Page extract →
This blog post aims to explain the basics around OPA and how the Red Hat Containers Community of Practice (CoP) has started to implement a collection of policies using the toolset.
As a member of the Red Hat UK&I Consulting team, I work with customers who are in the process of on-boarding their applications onto OpenShift Container Platform (OCP). One type of question customers typically ask is: "How do I stop an application team deploying images with the latest tag? or using requests and limits which are disruptive to the platform?"
Previously, I would have suggested building a process around their CI/CD pipelines to validate the Kubernetes resources and, based on company policy,
allow or deny the release. Although this works for most situations, it has one major flaw.
It is not natively built into or on top of Kubernetes, which allows teams to bypass policies if they are not mandated, or
by manually changing the released resources via oc
or the web console.
This type of implementation always has aspects of "security through obscurity" which is doomed to fail.
So what do I think the answer could be? OPA*[1].
From the website:
The Open Policy Agent (OPA, pronounced "oh-pa") is an open-source, general-purpose policy engine that unifies policy enforcement across the stack. OPA provides a high-level declarative language that lets you specify policy as code and simple APIs to offload policy decision-making from your software. You can use OPA to enforce policies in microservices, Kubernetes, CI/CD pipelines, API gateways, and more.

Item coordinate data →

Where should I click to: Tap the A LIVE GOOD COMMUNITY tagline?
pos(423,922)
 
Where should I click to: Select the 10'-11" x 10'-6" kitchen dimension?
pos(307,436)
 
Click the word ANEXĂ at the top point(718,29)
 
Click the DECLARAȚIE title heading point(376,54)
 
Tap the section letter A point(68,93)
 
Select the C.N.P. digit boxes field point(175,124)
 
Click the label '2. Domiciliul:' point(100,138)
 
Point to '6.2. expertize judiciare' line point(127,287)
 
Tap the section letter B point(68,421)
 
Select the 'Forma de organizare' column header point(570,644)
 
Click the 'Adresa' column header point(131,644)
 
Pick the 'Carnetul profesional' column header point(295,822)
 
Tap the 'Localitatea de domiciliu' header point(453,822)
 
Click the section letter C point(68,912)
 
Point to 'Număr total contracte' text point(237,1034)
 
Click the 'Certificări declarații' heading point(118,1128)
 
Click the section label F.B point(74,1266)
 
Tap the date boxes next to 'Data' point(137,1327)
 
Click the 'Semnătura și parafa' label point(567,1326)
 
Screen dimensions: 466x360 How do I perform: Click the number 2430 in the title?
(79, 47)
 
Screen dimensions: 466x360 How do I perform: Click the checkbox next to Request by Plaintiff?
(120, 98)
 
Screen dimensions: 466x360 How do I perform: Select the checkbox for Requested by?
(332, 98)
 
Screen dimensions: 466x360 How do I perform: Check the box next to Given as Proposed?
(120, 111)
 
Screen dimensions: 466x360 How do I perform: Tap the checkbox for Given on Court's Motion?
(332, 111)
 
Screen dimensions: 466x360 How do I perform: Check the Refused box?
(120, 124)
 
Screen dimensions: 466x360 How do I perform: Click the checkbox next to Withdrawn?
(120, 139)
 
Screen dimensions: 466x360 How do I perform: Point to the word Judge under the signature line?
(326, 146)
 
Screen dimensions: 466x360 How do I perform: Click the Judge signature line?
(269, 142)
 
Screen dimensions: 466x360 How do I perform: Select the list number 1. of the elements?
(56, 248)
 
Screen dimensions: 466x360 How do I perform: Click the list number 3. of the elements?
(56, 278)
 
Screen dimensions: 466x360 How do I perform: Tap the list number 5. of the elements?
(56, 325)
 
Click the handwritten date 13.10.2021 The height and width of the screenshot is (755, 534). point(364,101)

Task instructions →
A. According to the OPA blog post, what is the major flaw of checking Kubernetes resources in CI/CD pipelines?
B. Write what comes next in the OPA blog post, starting right after its final sentence.

Responses per task →
A. It is not natively built into or on top of Kubernetes, so teams can bypass policies if they are not mandated or by manually changing the released resources via oc or the web console.

B.
In simple terms; it is a framework which allows you to build rules for your Kubernetes resources to allow or deny the resource to be applied to a cluster. For example imagine you need to:
- Prevent user from setting CPU limits?
- Force all deployment resources to have certain labels?
- Force all deployments to have a matching
PodDisruptionBudget
All of these scenarios are easily implementable via OPA and its policy language; rego
(pronounced "ray-go").
The following diagram provides an overview of the OPA architecture.
The first step to using OPA is writing a HelloWorld
policy which outputs the input
object.
1 package main
2
3 violation[msg] {
4 msg := sprintf("input == %s", [input])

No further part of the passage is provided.